CHALLENGES:
1 > Reproduce, word for word, the part of the 12 Hours of Spa-Francorchamps article between "The 2025 12" and "24H Series calendar.", inclusive.
2 > Translate this sentence from the article on the 2025 12 Hours of Spa-Francorchamps into Spanish: "The event was announced on 24 September 2024 along with the rest of the 2025 24H Series calendar."
3 > According to the 12 Hours of Spa-Francorchamps article, on what date was the entry list announced?

PASSAGE GIVEN:

= 2025 12 Hours of Spa-Francorchamps =

Endurance racing

The layout of Circuit de Spa-Francorchamps, where the race was held

The 2025 12 Hours of Spa-Francorchamps (known as the 2025 Michelin 12 Hours of Spa-Francorchamps for sponsorship reasons) was an endurance sportscar race held between 18 and 20 April 2025, in Stavelot, Belgium, as the second of five rounds of the 2025 24H Series. It was the seventh running of the event, and the fourth running of the event as part of the 24H Series.

== Background ==
The event was announced on 24 September 2024 along with the rest of the 2025 24H Series calendar.

== Entry list ==

The entry list was announced on 15 April 2025, and features 37 entries over 6 classes – 16 in GT3, 3 in GTX, 10 in 992, 4 in GT4, 2 in SP4, and 2 in TCE.

| No. | Entrant | Car | Class | Driver 1 | Driver 2 | Driver 3 | Driver 4 |
GT3 (16 entries)

MATERIAL:

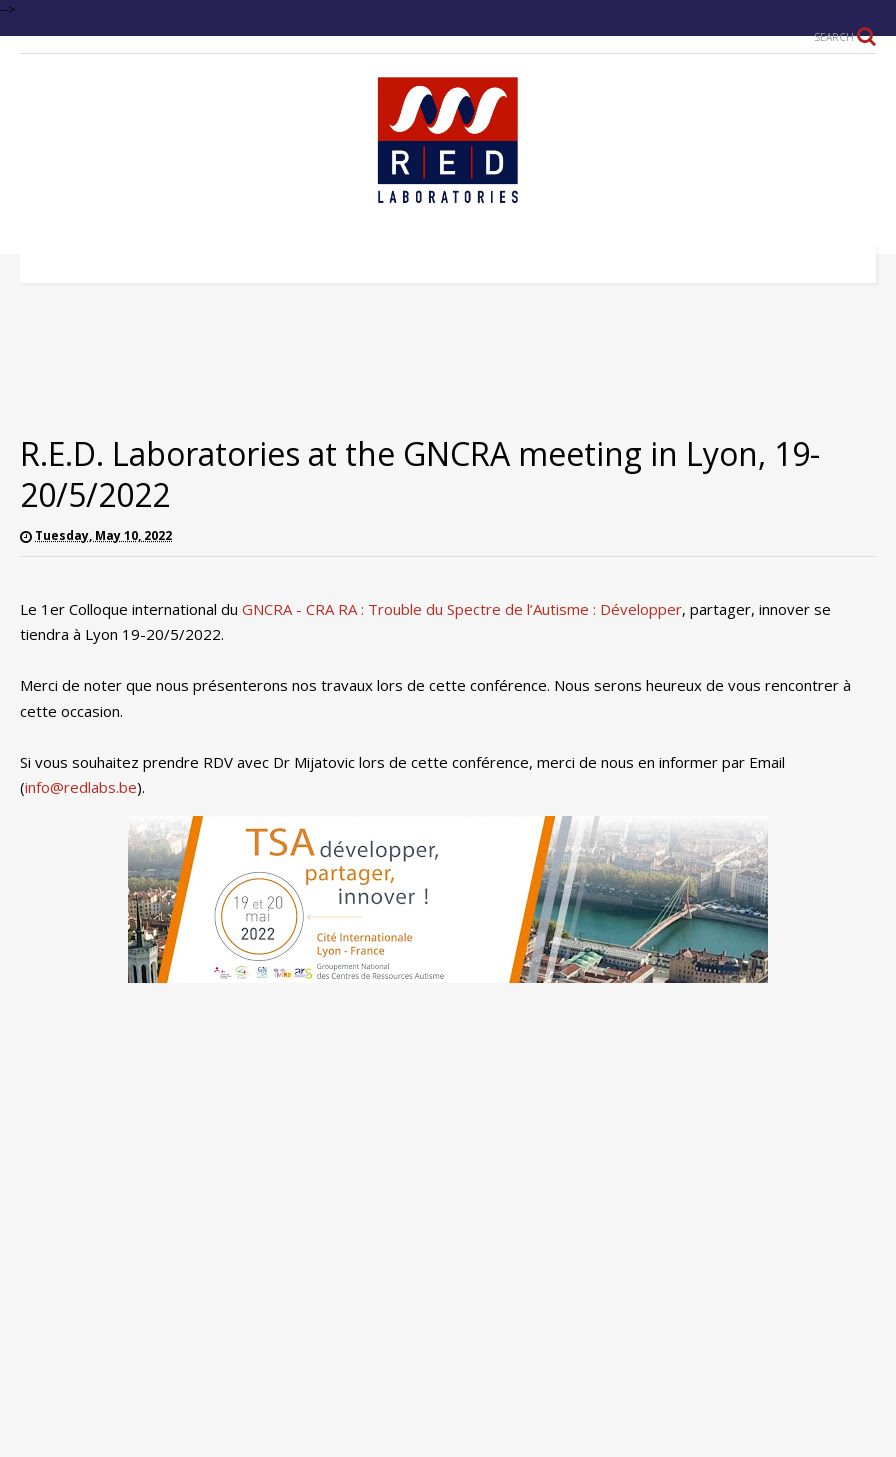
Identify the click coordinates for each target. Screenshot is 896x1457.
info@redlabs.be (81, 787)
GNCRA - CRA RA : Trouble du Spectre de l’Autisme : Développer (462, 609)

OUTPUTS FOR THE TASKS:
1 >
The 2025 12 Hours of Spa-Francorchamps (known as the 2025 Michelin 12 Hours of Spa-Francorchamps for sponsorship reasons) was an endurance sportscar race held between 18 and 20 April 2025, in Stavelot, Belgium, as the second of five rounds of the 2025 24H Series. It was the seventh running of the event, and the fourth running of the event as part of the 24H Series.

== Background ==
The event was announced on 24 September 2024 along with the rest of the 2025 24H Series calendar.

2 > El evento se anunció el 24 de septiembre de 2024 junto con el resto del calendario de la 24H Series 2025.

3 > 15 April 2025